Diffusion models were used to generate synthetic patient cohorts mirroring the United Network for Organ Sharing liver transplant waitlist database between the years 2019 and 2023. Statistical fidelity was assessed using maximum mean discrepancy (MMD) and Wasserstein distance, correlation analysis, and variable-level metrics. Clinical utility was evaluated by comparing transplant-free survival via Kaplan-Meier curves and the MELD score performance. Privacy was quantified using the Distance to Closest Record (DCR) and attribute disclosure risk assessments.The synthetic dataset was nearly indistinguishable from the original dataset (MMD=0.002, standardized Wasserstein distance <1.0), preserving clinically relevant correlations and survival patterns as evidenced by similar median survival times (110 vs. 101 days) and 5-year survival rates (22.2% vs. 22.8%). MELD-based 90-day mortality prediction was maintained (original AUC=0.839 vs. synthetic AUC=0.844). Privacy metrics indicated no identifiable patient matches, and mean DCR values ensured that synthetic individuals were not direct replicas of real patients.
Artificial intelligence-generated synthetic data derived from diffusion models can faithfully replicate complex hepatology datasets, maintain key clinical signals, and ensure strong privacy safeguards. This approach can help address data scarcity, enhance model generalizability, foster multi-institutional collaboration, and accelerate progress in hepatology research.

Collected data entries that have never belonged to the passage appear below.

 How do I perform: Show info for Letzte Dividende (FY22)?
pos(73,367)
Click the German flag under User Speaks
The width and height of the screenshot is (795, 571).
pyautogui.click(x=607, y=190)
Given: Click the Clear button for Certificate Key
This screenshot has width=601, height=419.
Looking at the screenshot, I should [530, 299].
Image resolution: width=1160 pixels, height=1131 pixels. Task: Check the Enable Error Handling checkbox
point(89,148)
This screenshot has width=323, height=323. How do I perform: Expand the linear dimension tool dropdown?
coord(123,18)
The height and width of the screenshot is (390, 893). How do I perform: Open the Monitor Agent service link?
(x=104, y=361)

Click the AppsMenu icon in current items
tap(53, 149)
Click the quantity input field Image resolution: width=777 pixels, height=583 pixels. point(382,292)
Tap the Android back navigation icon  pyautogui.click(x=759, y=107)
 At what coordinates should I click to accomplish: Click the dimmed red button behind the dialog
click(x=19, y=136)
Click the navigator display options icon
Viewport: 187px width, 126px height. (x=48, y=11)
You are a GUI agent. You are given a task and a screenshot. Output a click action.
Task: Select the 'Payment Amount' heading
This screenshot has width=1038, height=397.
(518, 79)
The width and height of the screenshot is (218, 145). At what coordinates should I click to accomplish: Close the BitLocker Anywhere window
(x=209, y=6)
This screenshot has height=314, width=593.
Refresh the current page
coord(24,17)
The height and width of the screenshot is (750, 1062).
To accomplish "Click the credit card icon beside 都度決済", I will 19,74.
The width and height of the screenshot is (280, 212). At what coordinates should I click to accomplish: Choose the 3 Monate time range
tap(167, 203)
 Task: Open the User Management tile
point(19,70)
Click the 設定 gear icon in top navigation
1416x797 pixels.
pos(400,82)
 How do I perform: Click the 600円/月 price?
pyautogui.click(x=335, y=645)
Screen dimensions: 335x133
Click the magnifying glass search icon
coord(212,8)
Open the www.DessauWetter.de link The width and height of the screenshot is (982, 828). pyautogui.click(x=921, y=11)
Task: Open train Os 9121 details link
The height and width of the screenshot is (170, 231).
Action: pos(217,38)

临床肝脏病学研究常常面临数据可得性有限、少数群体代表性不足以及复杂的数据共享规定等问题。合成数据——旨在反映真实世界分布的人工生成的患者记录——提供了一种潜在的解决方案。我们假设,扩散模型作为一种先进的生成技术,可以从器官共享联合网络数据库中生成合成肝移植等待名单数据,该数据保持统计保真度、复制临床相关性和生存模式,并确保强大的隐私保护。
使用扩散模型生成了反映2019年至2023年器官共享联合网络肝移植等待名单数据库的合成患者队列。使用最大均值差异(MMD)和瓦瑟斯坦距离、相关性分析以及变量水平指标评估统计保真度。通过卡普兰-迈耶曲线比较无移植生存率和终末期肝病模型(MELD)评分表现来评估临床效用。使用到最近记录的距离(DCR)和属性披露风险评估来量化隐私。合成数据集与原始数据集几乎无法区分(MMD = 0.002,标准化瓦瑟斯坦距离<1.0),保留了临床相关的相关性和生存模式,相似的中位生存时间(110天对101天)和5年生存率(22.2%对22.8%)证明了这一点。基于MELD的90天死亡率预测得以维持(原始曲线下面积[AUC]=0.839对合成AUC = 0.844)。隐私指标表明没有可识别的患者匹配,平均DCR值确保合成个体不是真实患者的直接复制品。
源自扩散模型的人工智能生成的合成数据可以忠实地复制复杂的肝脏病学数据集,保持关键临床信号,并确保强大的隐私保护。这种方法有助于解决数据稀缺问题,提高模型的通用性,促进多机构合作,并加速肝脏病学研究的进展。